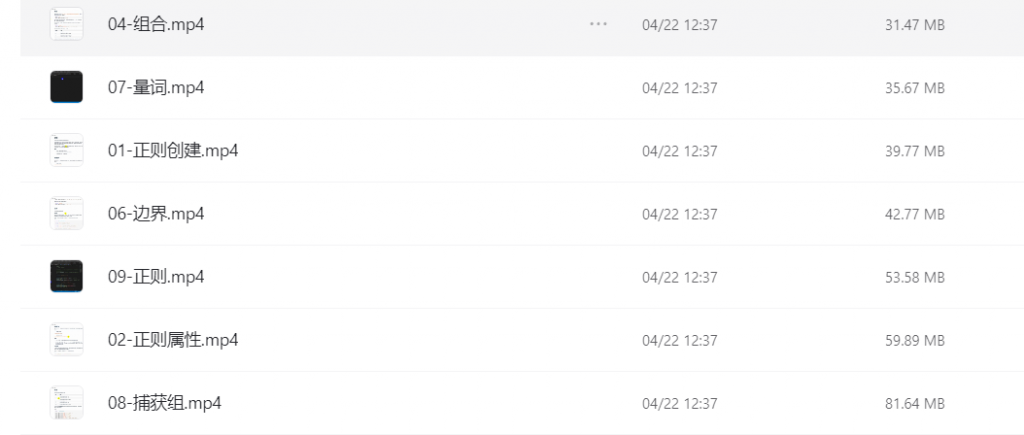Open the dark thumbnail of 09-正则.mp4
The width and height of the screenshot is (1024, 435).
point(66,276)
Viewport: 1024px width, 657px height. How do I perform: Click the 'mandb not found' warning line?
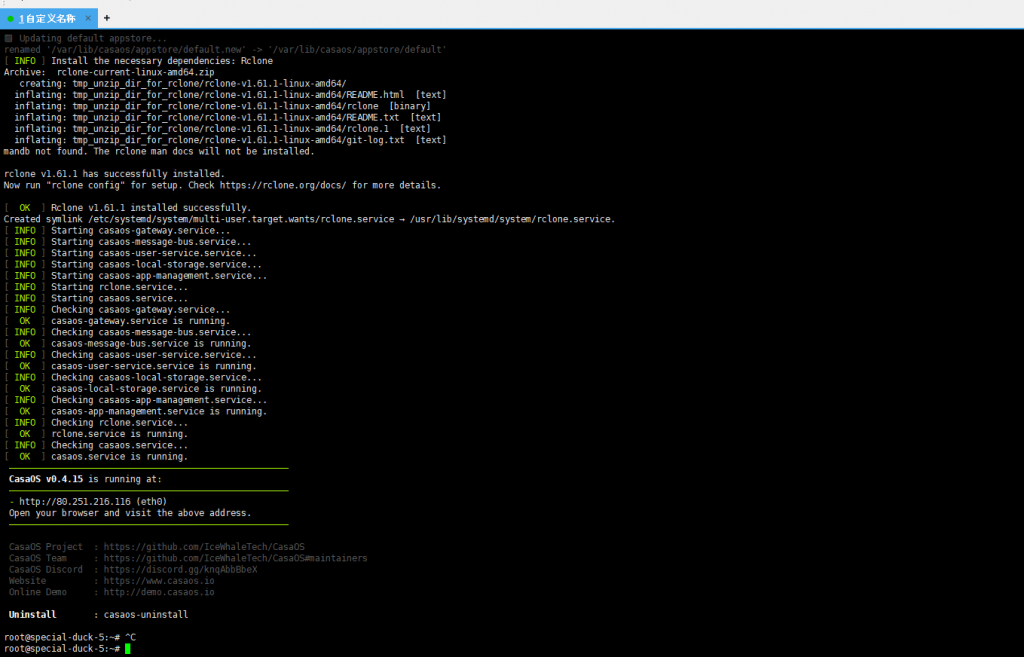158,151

==

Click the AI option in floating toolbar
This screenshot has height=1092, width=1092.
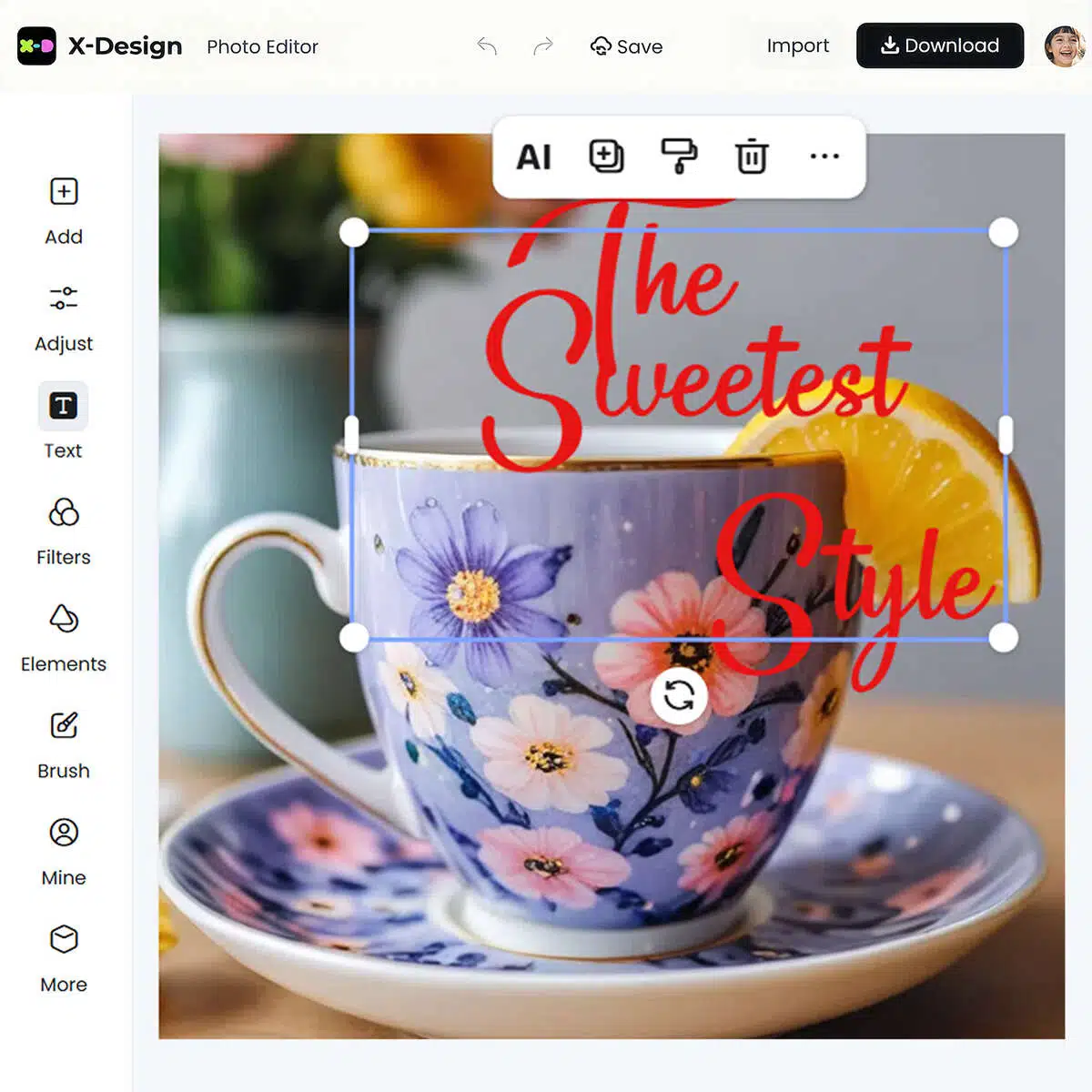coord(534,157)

YOUR TASK — Quote the material from the line with "Click the AI option in floating toolbar" up to and including the line with "coord(534,157)", reproducing each line word for word and leaving out the pictures.

THE ANSWER —
Click the AI option in floating toolbar
This screenshot has height=1092, width=1092.
coord(534,157)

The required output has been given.